Hogan sometimes patronized The Paddock Lounge, a grimy little gin mill where journalists, printers, pressmen and others would hang out after work, but his favorite place was The Chatterbox, an even grimier gin mill a little ways down the road. If Hogan wasn’t on duty in the newsroom, you could likely find him lounging around The Chatterbox talking newspaper talk or newspaper myth or newspaper gossip with whoever would listen. The Chatterbox is gone, as is The Paddock, demolished and replaced by sparkling new structures.
If he had a business lunch to attend, of course he’d go to the University Club or one of the other exclusive lunch spots on top of one of the tall buildings, but he was not at home in a place like that. White tablecloths and cloth napkins just weren’t his style. He was much more the rough and tumble type.

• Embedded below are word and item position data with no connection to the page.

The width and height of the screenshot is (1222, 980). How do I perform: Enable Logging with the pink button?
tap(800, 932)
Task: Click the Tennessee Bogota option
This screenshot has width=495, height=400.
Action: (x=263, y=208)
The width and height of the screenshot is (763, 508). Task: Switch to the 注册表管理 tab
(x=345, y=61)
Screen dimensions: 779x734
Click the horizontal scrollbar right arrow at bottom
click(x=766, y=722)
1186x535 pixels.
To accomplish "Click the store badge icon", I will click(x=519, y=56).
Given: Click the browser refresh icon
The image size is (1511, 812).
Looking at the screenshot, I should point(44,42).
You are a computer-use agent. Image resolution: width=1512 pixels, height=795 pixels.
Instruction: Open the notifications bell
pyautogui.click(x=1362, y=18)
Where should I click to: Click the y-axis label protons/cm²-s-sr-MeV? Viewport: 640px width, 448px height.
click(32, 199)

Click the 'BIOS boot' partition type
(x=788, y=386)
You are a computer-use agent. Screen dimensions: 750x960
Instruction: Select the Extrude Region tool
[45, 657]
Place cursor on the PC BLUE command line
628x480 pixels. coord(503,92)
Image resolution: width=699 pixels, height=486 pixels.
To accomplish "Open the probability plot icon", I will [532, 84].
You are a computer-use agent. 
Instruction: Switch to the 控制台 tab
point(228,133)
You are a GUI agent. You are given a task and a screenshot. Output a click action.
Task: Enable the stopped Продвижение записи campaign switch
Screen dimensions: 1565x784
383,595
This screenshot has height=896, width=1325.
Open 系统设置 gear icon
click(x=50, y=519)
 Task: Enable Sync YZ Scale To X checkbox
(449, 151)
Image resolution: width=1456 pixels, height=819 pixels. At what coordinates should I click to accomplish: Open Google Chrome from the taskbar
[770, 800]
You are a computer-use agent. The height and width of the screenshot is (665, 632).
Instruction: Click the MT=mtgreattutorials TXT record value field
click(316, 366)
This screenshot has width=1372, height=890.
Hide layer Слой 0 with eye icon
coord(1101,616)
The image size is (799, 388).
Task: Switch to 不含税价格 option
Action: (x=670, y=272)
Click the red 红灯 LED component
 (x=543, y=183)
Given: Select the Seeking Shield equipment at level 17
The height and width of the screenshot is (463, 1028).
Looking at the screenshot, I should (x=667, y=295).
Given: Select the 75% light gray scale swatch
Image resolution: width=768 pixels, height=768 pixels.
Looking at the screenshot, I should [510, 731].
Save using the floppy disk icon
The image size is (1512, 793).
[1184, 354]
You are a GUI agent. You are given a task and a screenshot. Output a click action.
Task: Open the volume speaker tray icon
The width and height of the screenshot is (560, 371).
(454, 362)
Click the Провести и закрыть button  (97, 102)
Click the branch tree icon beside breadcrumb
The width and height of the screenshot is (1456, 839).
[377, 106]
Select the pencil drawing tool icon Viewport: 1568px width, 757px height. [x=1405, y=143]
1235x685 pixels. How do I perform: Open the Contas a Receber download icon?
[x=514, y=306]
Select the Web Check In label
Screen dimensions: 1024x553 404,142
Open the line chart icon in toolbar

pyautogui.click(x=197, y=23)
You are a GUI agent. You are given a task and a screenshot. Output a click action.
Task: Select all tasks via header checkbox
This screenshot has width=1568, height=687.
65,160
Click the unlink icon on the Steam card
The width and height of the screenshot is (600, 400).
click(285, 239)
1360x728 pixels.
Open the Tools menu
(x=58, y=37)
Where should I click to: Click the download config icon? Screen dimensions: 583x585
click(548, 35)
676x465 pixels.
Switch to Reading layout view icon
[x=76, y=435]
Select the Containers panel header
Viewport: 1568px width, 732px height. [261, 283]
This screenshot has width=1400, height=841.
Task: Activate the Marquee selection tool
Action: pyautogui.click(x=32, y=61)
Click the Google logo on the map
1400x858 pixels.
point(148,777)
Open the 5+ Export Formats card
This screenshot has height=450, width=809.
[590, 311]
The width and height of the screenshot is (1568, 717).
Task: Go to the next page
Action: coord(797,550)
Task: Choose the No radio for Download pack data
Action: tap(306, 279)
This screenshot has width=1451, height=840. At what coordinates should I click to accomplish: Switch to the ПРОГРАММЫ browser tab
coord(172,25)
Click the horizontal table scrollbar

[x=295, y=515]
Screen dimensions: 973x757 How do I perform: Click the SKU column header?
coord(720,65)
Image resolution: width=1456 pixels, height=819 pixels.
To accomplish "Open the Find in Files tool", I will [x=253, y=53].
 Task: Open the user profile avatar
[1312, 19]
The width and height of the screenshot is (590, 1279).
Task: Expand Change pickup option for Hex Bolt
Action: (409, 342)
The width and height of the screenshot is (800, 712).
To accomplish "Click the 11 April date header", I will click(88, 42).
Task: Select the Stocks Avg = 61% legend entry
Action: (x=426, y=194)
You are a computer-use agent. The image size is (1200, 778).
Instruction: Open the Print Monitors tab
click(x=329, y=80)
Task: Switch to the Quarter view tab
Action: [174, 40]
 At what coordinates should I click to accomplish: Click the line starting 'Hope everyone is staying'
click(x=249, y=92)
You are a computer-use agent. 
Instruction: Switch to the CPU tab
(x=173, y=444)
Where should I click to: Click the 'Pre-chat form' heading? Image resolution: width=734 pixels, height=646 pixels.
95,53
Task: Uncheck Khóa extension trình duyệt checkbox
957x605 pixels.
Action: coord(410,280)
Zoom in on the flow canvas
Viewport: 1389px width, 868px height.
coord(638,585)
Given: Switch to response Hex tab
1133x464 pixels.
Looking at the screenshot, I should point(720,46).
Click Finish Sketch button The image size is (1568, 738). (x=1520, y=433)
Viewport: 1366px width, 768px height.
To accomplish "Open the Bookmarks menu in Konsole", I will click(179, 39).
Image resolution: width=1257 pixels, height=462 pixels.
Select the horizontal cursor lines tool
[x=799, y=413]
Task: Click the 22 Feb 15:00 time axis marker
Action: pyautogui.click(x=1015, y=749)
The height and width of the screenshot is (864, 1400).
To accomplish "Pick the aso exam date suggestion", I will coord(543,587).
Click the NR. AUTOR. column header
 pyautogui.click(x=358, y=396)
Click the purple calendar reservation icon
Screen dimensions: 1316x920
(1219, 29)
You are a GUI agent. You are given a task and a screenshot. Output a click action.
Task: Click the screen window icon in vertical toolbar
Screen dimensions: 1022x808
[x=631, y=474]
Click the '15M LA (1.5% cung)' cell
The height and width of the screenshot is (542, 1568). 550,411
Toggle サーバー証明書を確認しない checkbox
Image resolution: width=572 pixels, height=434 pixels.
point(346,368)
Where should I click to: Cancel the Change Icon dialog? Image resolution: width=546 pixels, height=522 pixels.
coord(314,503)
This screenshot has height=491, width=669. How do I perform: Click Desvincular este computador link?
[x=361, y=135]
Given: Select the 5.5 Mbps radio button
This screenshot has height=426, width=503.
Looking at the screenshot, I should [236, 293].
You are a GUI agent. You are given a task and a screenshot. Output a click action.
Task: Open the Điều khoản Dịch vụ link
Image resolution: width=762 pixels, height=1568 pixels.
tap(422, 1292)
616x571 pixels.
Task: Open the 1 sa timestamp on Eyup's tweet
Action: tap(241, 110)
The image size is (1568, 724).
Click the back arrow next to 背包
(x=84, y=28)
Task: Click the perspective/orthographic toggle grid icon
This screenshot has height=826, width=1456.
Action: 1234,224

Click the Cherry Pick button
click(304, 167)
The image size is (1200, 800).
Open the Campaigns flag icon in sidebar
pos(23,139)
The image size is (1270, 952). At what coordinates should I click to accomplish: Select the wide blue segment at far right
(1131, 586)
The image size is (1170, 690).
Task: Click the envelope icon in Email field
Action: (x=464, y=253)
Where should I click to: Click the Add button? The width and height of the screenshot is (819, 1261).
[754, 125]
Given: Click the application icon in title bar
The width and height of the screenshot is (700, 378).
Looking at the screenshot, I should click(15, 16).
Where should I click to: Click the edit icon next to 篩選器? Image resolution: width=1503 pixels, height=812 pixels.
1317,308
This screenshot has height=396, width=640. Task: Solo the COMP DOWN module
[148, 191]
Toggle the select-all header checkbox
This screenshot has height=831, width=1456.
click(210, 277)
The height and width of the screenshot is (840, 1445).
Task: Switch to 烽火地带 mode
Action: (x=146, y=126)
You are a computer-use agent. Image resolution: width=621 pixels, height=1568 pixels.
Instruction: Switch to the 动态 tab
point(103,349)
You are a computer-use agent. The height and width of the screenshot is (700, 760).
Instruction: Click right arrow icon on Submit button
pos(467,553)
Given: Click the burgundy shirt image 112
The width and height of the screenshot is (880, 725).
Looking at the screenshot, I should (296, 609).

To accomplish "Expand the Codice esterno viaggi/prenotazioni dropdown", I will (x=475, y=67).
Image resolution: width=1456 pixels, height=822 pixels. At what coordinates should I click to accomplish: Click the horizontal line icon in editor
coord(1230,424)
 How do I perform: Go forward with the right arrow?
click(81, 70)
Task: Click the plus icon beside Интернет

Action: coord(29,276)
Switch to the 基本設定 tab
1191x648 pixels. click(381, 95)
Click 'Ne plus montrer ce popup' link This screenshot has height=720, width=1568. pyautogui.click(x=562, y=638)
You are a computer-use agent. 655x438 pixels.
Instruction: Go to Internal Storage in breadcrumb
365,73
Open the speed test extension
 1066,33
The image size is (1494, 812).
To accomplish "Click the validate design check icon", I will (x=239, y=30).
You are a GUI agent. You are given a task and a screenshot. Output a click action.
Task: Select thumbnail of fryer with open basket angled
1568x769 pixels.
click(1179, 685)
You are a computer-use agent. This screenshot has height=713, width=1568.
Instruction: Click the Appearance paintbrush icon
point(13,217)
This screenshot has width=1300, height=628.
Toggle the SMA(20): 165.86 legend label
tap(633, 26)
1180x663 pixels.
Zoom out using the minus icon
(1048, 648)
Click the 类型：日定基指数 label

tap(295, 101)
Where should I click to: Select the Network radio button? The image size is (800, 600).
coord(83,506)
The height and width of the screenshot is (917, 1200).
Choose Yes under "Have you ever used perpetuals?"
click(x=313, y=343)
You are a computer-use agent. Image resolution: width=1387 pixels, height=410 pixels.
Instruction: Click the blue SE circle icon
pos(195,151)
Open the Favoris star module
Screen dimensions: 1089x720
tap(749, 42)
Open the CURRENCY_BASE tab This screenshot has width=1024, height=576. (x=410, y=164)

Hogan had a thing about lawyers. I think he aspired to be a lawyer and he always talked about the lawyers with great admiration. But, the big boss, Red Pittman, Tribune publisher, more or less hated the lawyers because they charged a fee for their services, and just talking to a lawyer could cost you money. So Hogan was very careful about talking to the lawyers, and he wanted to keep a tight hold on that expense.
Another story Hogan used to tell was about Pittman. It might be apocryphal, but I wouldn’t doubt if it were true. Hogan used to say somebody who thought we’d made a mistake in the newspaper called Red on the phone and threatened to sue the newspaper, but said he really felt like “kicking his ass.”
Hogan, laughing almost uncontrollably at this point, would say, “So Red said to him, please, come down and kick my ass. Please.”
I worked at The Tribune for 16 years, and from the time I started as city editor, I spoke to Hogan almost every single day. I don’t remember him ever having a harsh word for anybody, and he always tried his best to make the best of any bad situation. He was a good boss and a good newspaperman, and I think he’d be proud to be known for that.
So Hogan, get better. Please. I’ll buy you a drink!
Joe Registrato is contributing editor of AliveTampaBay.